Third, pediatricians are put at risk. In the above situation, I must call every patient exposed, upset them, and provide services to their kids that would never have been needed had the parents of the index case been responsible. Furthermore, if I allow unvaccinated patients in my practice, I must remember to ask every ill child whose parents call me whether they have been vaccinated. I must consider invasive septic work-ups that I have not done in decades for simple febrile illness.

Refusal to vaccinate is a marker for noncompliance with medical advice. If the parents don’t believe me when I tell them vaccinations are safe and important, are they any more likely to accept my advice about diet, illness, or medications? What if the unvaccinated child contracts a preventable disease? The parents might file suit, claiming that they were inadequately informed about the benefits of the vaccine or the risks of refusing it.

Last, vaccine refusal is a danger to society and a public health hazard. When a large enough population is unvaccinated, herd immunity is lost. One only has to witness the many infants who died in the recent pertussis outbreak in California – a hotbed of anti-immunization fervor – to realize the impact.

The American Academy of Pediatrics has a somewhat different outlook on this issue.
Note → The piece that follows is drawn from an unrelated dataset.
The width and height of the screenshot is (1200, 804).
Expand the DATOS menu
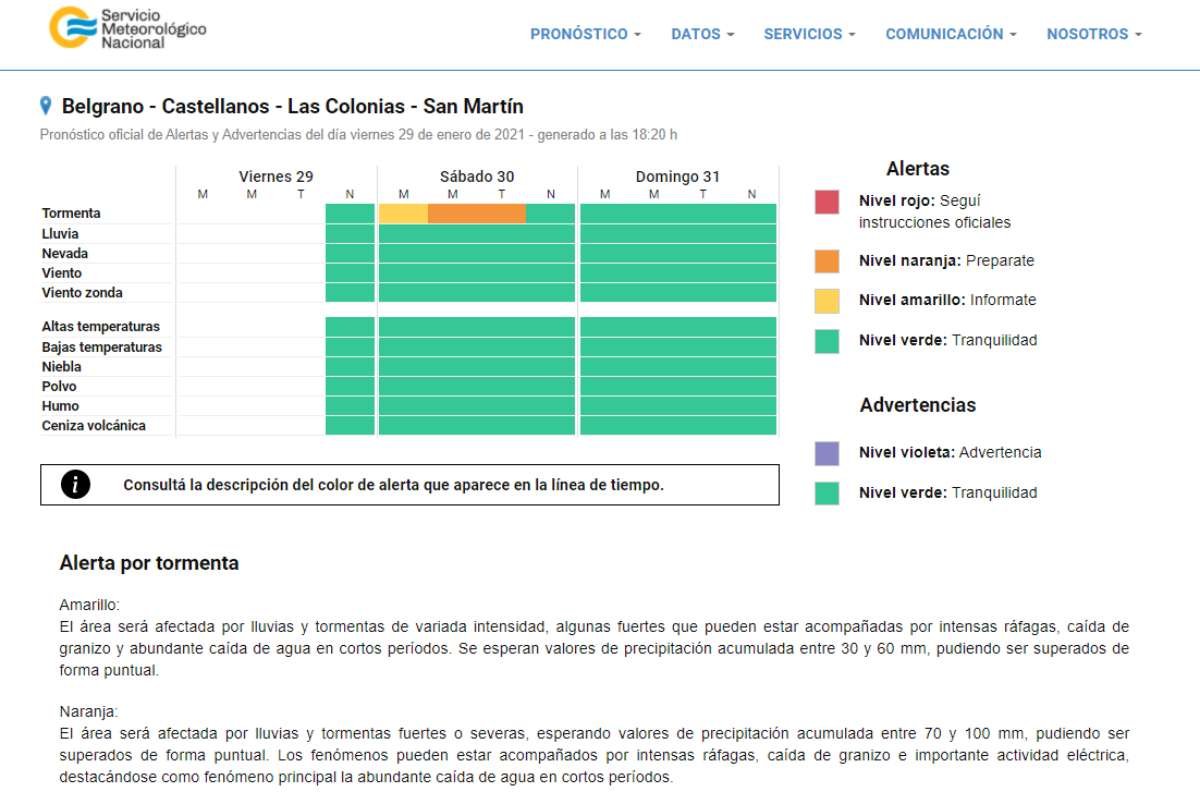pos(702,34)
They discourage discharging patients solely because of vaccine refusal. However, they do acknowledge that the relationship might not be able to continue if there is a high level of distrust or major differences in the philosophy of care. For me, it comes down to whether you can have a relationship with a family when their choice not to vaccinate goes against pediatric core values and puts so many innocents at risk. I don’t believe that I can have a functioning doctor-patient relationship with parents who aren’t willing to accept my advice about such a core issue as keeping their children safe from potentially deadly diseases. I have practiced in an era when these diseases were common. I do not wish to return. Being codependent with the baseless and disproven anti-vaccine movement is not a choice we should be willing to make.

Dr. Lessin is a pediatrician in Poughkeepsie, N.Y., and is a member of the AAP Committee on Practice and Ambulatory Medicine. Dr. Lessin serves on the advisory boards of several vaccine manufacturers including Merck & Co. Novartis, Pfizer, and MedImmune. He is also a member of the speakers bureau for GlaxoSmithKline.

Staying With Patients Builds Trust

Pediatricians rightly feel proud of progress made in primary prevention of infectious disease through immunization. Vaccines make up a huge portion of the backbone of primary care pediatric practice. Thus, families who refuse to have their children immunized challenge a basic tenet of modern practice. We can understand a pediatrician’s frustration and even anger when parents invoke nonrational or irrational reasons to decline recommended vaccination. Does the refusal justify asking the family to seek pediatric care elsewhere? No, it does not.

Dr. Joel Frader

While most support universal immunization, we must admit that vaccines are neither 100% effective nor 100% safe. We cannot guarantee each child will benefit, and some children will have adverse reactions. As long as enough children are fully vaccinated for a given threat, typically around 85%-90% of the target population, the community will maintain herd immunity, limiting disease spread. While the 10%-15% not vaccinated have a "free ride," that is, they get the public health benefit but do not incur the risks of immunization, the still-high vaccination rates permit some latitude in personal, if idiosyncratic, parental choice.

Keeping families that refuse vaccinations in one’s practice permits the pediatrician to continue to develop a professional relationship and build trust with the family. Our experience suggests that many parents modify their anti-vaccine stance with continued discussion and education. Some families appreciate the pediatrician’s acceptance of their beliefs which, in turn, leads to greater openness to changing their views. More important, the children of anti-vaccine parents deserve expert pediatric care. Their pediatricians need to be especially mindful of and vigilant about an increased risk of serious infection when these children have febrile illnesses. Physicians who fully embrace or even encourage anti-vaccine attitudes and "collect" families of unimmunized children might harbor other less-than-fully scientific views, compromising the vigilance and care that ill, nonvaccinated children deserve. Pediatricians who turn away at risk children and families may unwittingly deprive especially vulnerable patients of the best available care.